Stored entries
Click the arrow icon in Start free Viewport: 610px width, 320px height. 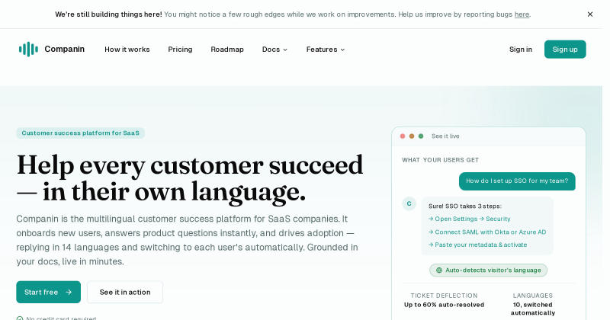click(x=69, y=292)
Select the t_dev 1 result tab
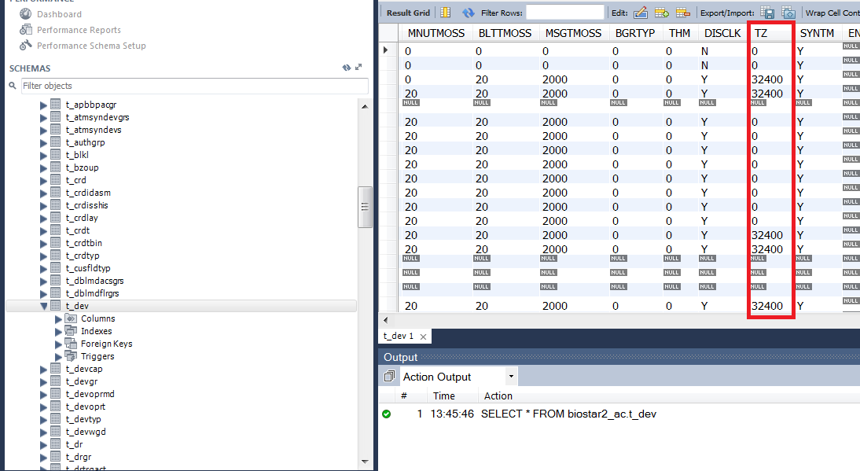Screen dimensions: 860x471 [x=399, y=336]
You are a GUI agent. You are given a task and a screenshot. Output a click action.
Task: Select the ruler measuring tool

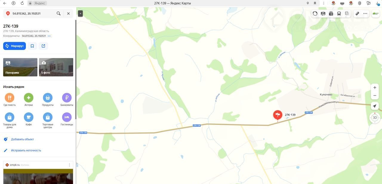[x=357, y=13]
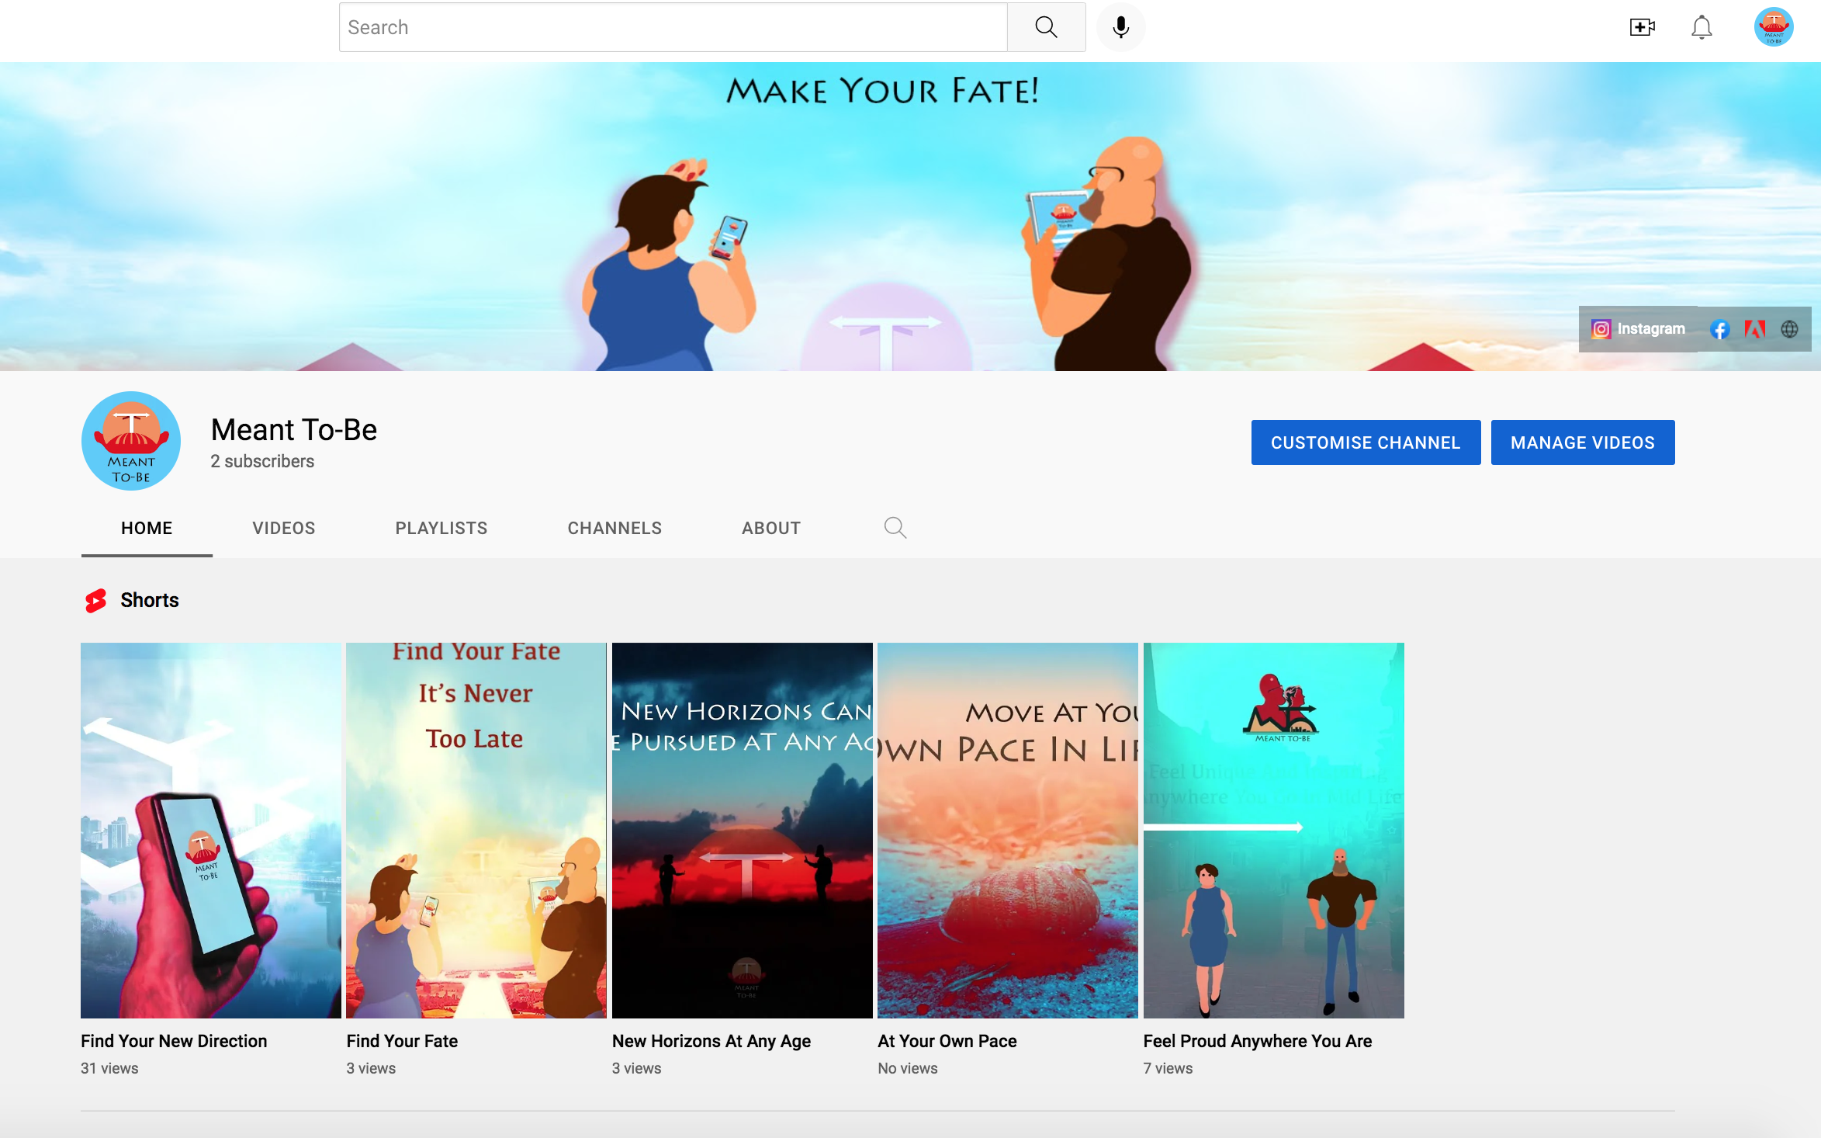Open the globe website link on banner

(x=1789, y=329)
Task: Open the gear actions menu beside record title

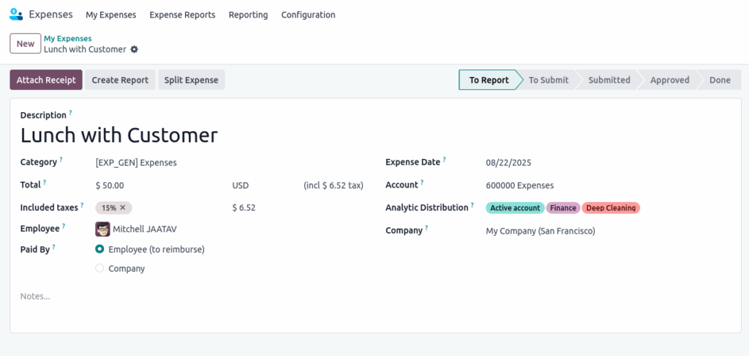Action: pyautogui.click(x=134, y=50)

## Task item
Which lines run from the one containing "Select the t_dev 1 result tab" to the end of the entries above? Write them out exactly, leaving out every picture.

## Task response
Select the t_dev 1 result tab
Screen dimensions: 860x471 [x=399, y=336]
You are a GUI agent. You are given a task and a screenshot. Output a click action.
Task: Select the ruler measuring tool

[x=357, y=13]
Open the globe website link on banner

(x=1789, y=329)
Task: Open the gear actions menu beside record title

Action: pyautogui.click(x=134, y=50)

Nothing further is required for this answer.